Washington, Sep 5 (IANS/EFE) Apple CEO Tim Cook has announced that a new security alert will be incorporated in the storage system in iCloud within the next two weeks to prevent leaks such as the one that occurred last weekend involving intimate photos of Hollywood stars.

In an interview with The Wall Street Journal published Thursday, his first after the scandal broke, Cook explained that the mechanism would serve to alert users when there is an attempt to restore iCloud data.

The alert will allow the user to take immediate action by changing the password and regain control of the account or alert Apple's security team.

Until now, the users received email notifications when someone tried to change their password or when a device logged into an account for the first time.

But there were no notifications on attempts to restore the content stored in iCloud.

However, Cook emphasised that the most important measures to ensure the security of iCloud content is not the technological factor but safer, stronger passwords and the two-factor authentication system.

When I step back from this terrible scenario that happened and say what more could we have done, I think about the awareness piece.

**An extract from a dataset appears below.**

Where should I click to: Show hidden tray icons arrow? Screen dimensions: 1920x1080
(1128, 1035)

I think we have a responsibility to ratchet that up. That's not really an engineering thing, he said.

Last week, private photographs of celebrities such as Jennifer Lawrence, were leaked and released online.

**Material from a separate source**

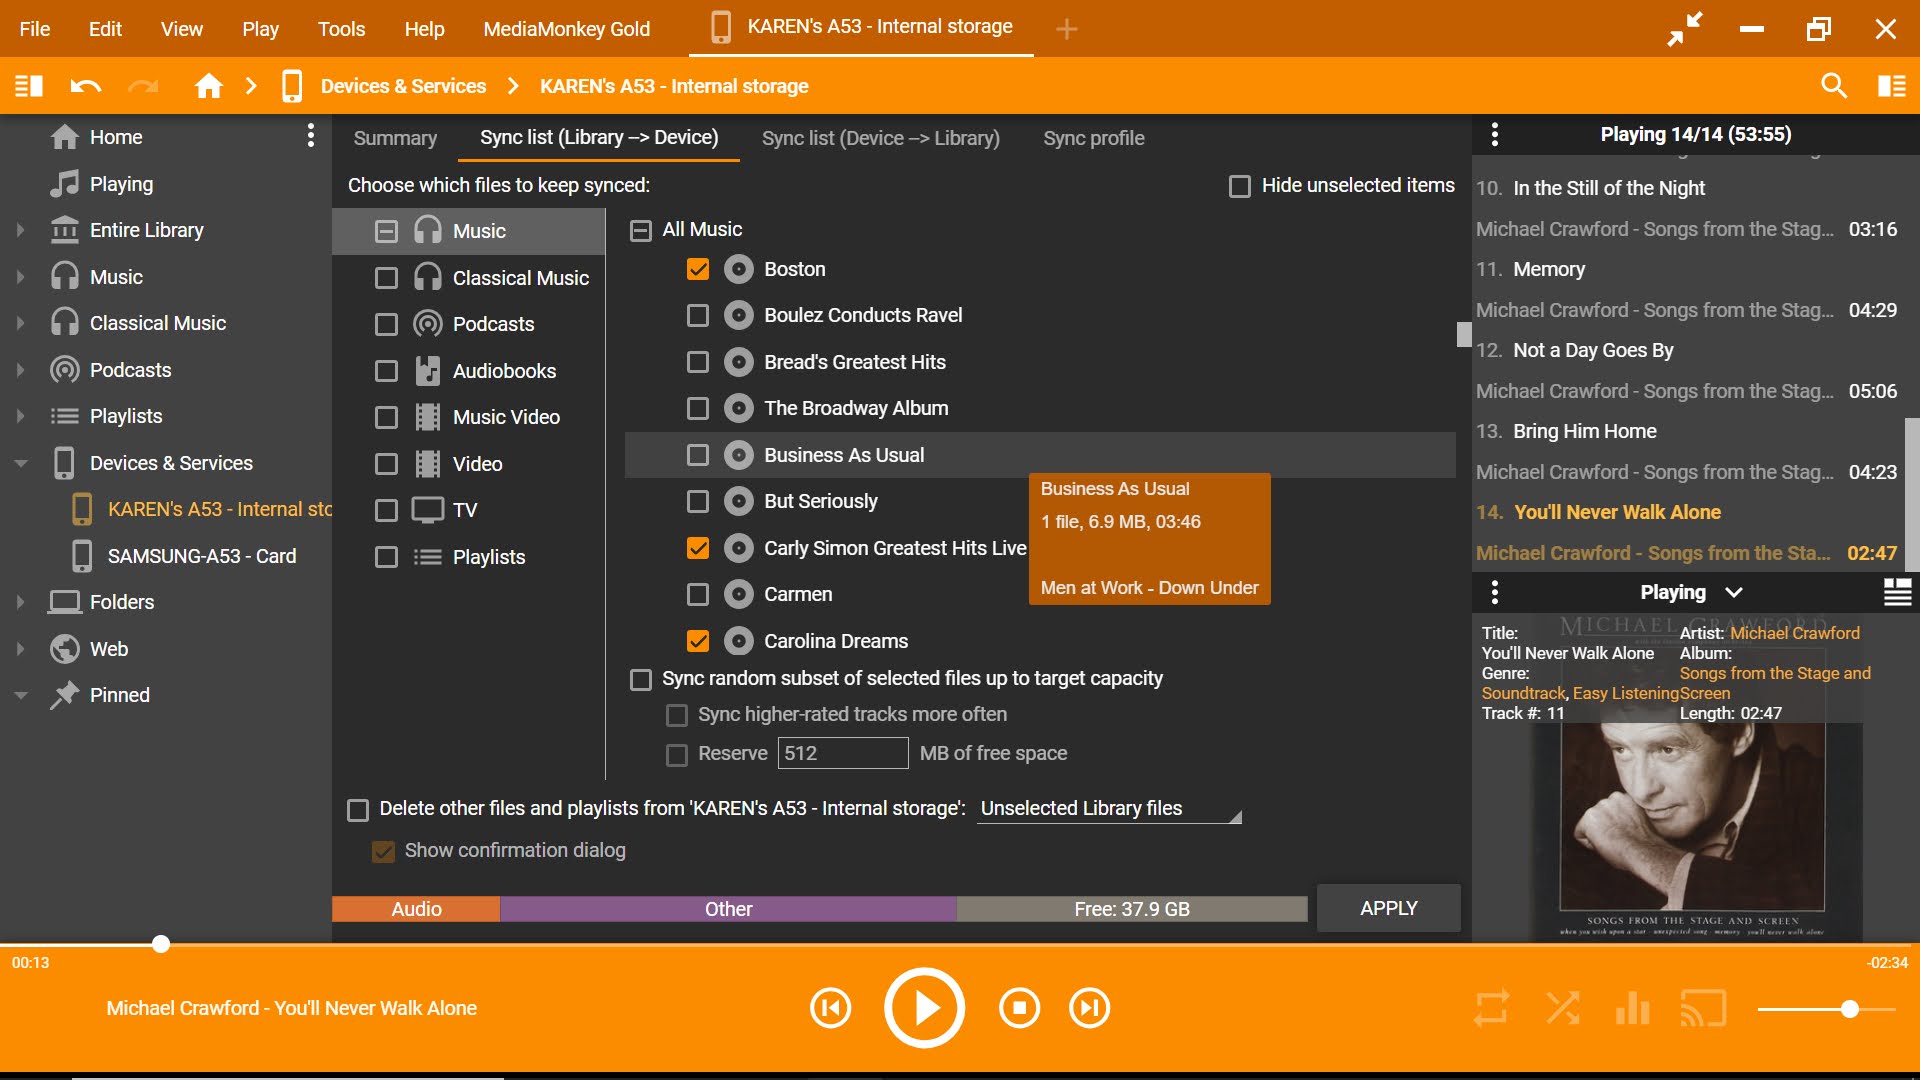1920x1080 pixels.
Task: Click the Home icon in breadcrumb bar
Action: coord(208,86)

However, Apple insisted that the incident was not due to a breach of its systems, saying that the hackers most likely provided correct answers to the security questions asked when one forgets a password, or were victims of a phishing scam.

The company recommended activating the two-factor verification method, currently optional for Apple users, that requires people to confirm their identity before allowing them to change the settings of the service or make purchases.

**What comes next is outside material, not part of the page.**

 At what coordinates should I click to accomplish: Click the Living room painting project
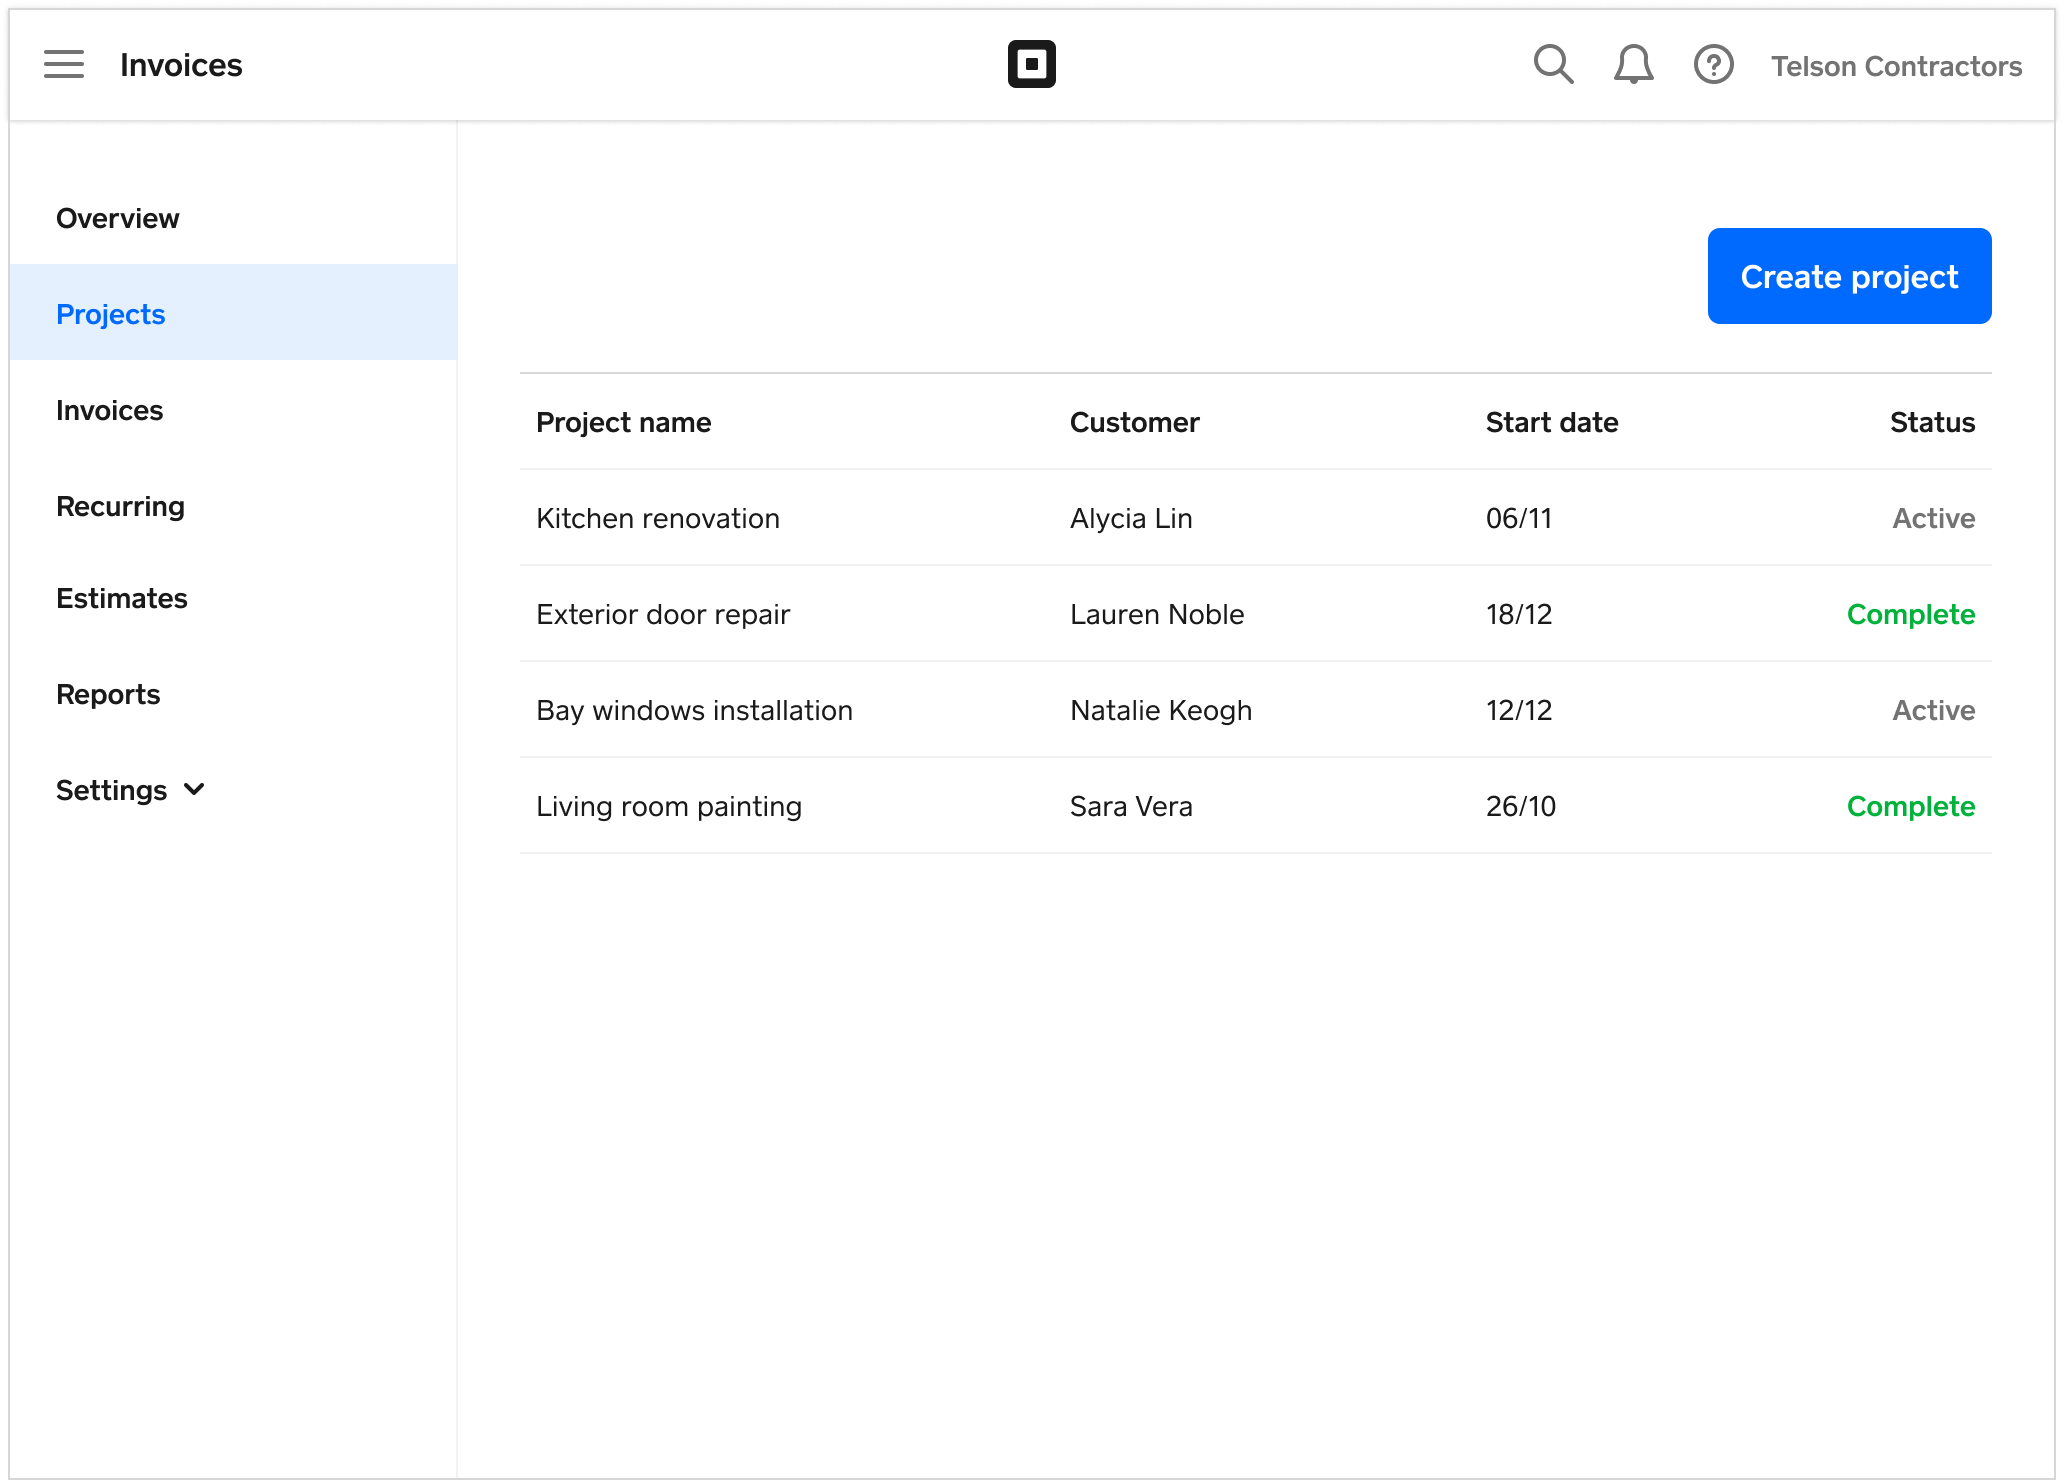point(668,805)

According to Apple, the leaks of the celebrity pictures would not have happened if they had activated this two-factor verification because the hackers would not have been able to guess the answers to the security questions.

After an investigation post-scandal, Apple ruled out that a failing of its own systems led to the leak of the photos of celebrities in the nude or in sensual poses.

The team that investigated the incident arrived at that conclusion after more than 40 hours in which they discovered that the leaks occurred due to a very targeted attack on user names, passwords and security questions, the Apple said.

On Monday, it emerged that the photographs released online came from iCloud, Apple's online storage service, raising doubts about the company's security systems protecting the privacy of its clients.

A number of celebrities whose leaked photos appeared on social networking sites, including Lawrence, have confirmed the authenticity of at least some of the photos.

Lawrence has threatened to press charges against anyone who publishes the photos first posted on the image sharing website 4Chan signed Anonymous and which later turned up on social networking sites such as Twitter and Reddit, among many others.

The victims include Ariana Grande, Rihanna, Victoria Justice, Kim Kardashian, Kate Upton, Lea Michelle, Mary Kate Olsen and Kirsten Dunst, according to Buzzfeed.com, which reported the leak but did not publish the photos.